Questo è un po' lungo, ma dovrebbe piacervi, stronzi (cit.)

Ne erano successe di cose strane, cazzo. E un cazzo era proprio quello che c'avevo capito, come al solito. Ero rimasto alla fine solo e stordito nel silenzio, come al solito. Era già notte fonda quando te n'eri andata. Anzi, era già notte fonda quando mi avevi chiesto di riaccompagnarti a casa. Lo ammetto, il mio: se vuoi puoi dormire qui, era stato tremendamente fiacco e poco convincente. Non era quello il modo di dirlo, certo, ma avevo già troppe cose che mi frullavano per la testa, e poi, diciamoci la verità: io queste cose non le ho mai sapute fare. Finché è una cena, un caffè, un bicchiere di vino, quattro chiacchiere: tutto perfetto, calibrato al millimetro: poi: il niente, quando si tratta di arrivare al dunque non so mai che pesci prendere.

Avevamo ammucchiato parole tutta la sera. Fin da quel tuo arrivo improvviso, da quando eri ancora di fronte alla porta e sotto quella pioggia torrenziale. Ho perso l'autobus, mi avevi detto, non sapevo dove andare, mi sono rifugiata in un bar e poi mi sei venuto in mente tu e mi sono ricordata che abitavi, anzi abiti, a due passi da lì.

Sorpreso? Sorpreso è dire poco, ero venuto ad aprire masticando bestemmie, ancora incastrato su quella pagina del mio nuovo libro che si ostinava a rimanere bianca nonostante tutti i miei sforzi. Il postino con l'ennesima multa per divieto di sosta o con un'altra bolletta avevo pensato, beh, erano mesi che il campanello suonava solo per il postino, cos'altro avrei potuto pensare.

Avevo aperto la porta senza nemmeno guardare e m'ero trovato davanti te, fradicia da capo a piedi.

Ciao, avevi detto, come se rivedersi dopo cinque anni (cinque vero? cinque ne erano passati?) fosse la cosa più normale del mondo.

Silenzio.

Silenzio.

Ciao. Avevo detto.

No, rivederti dopo cinque anni non era la cosa più normale del mondo.

Mi fai entrare?

Sì, certo. Entra pure.

Ti eri fatta spazio tra le cianfrusaglie ammucchiate nel piccolo ingresso, cataste di libri, bollette non pagate, il mio catastrofico disordine che anni prima avevi tentato, senza troppa convinzione e fortuna, di curare.

Le parole erano sgorgate da sole, come se ci fossimo visti il giorno prima e invece dovevo raccontarti cinque anni di vita, un libro e il successo improvviso. E tu eri rimasta là ad ascoltarmi, come avevi sempre fatto. E io lì a parlare preso da me, dal mio narcisismo sfrenato e dalle mie mille ossessioni.

Soltanto alla fine me lo avevi detto. Sai, mi sono sposata, ho un figlio.

Non lo so con certezza, non m'ero visto in faccia, ma sono abbastanza sicuro di aver strabuzzato gli occhi e di essere diventato di un pallore mortale.

Silenzio.

Silenzio.

Non avevo avuto niente da dirti, nemmeno un auguri, un sono felice per te o una qualunque altra frasetta di circostanza del cazzo.
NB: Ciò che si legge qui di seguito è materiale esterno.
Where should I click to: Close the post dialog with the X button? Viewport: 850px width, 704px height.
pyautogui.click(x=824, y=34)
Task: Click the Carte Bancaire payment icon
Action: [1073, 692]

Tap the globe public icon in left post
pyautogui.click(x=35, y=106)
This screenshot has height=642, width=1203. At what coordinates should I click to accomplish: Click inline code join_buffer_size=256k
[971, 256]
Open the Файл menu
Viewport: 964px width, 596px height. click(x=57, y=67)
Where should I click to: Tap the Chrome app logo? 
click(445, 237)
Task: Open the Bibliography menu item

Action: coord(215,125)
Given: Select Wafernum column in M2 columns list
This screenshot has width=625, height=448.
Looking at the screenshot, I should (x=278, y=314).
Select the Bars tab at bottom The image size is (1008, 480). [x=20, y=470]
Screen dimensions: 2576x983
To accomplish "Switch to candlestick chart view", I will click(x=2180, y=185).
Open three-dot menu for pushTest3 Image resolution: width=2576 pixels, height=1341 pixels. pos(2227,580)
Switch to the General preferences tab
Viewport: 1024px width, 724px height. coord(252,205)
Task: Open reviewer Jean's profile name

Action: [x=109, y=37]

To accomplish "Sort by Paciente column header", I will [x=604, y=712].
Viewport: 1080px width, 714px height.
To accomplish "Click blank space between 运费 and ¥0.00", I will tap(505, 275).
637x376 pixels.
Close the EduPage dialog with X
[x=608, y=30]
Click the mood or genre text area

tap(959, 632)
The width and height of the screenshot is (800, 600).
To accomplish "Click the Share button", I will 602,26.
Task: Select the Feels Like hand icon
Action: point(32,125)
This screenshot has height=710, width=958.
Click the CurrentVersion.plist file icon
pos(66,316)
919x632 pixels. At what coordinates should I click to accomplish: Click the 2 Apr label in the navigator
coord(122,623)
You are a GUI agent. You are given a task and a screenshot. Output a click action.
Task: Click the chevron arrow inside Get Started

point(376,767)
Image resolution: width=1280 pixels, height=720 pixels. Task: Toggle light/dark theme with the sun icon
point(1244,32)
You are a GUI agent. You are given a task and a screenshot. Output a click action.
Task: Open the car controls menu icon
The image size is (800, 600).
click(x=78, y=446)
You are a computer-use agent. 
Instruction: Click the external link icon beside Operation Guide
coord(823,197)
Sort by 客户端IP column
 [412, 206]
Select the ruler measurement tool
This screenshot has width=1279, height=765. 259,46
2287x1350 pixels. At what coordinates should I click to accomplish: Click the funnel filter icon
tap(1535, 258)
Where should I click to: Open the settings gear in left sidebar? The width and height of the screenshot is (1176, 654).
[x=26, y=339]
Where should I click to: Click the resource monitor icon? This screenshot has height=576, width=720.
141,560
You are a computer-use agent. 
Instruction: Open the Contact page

Poi tu avevi iniziato il racconto. I tuoi ultimi cinque anni: la tua vita. E io me ne ero rimasto in silenzio, come raramente mi accade.

Si è fatto tardi, avevi detto alla fine, accompagnami a casa.

Puoi restare se vuoi e avevo già le chiavi della macchina in mano. Meglio di no, avevi detto, a casa ho un sacco di cose da fare... ah già, la famiglia, avevo risposto.

Uno ciao fu ancora l'unica cosa che ebbi il coraggio di dire, tu invece un ci rivediamo presto che suonò falso anche a te rimbalzando sul mio certamente.

La portiera e poco dopo la porta, prima che mi riuscisse di mormorare quel tra altri cinque anni, anche dieci, se ti va.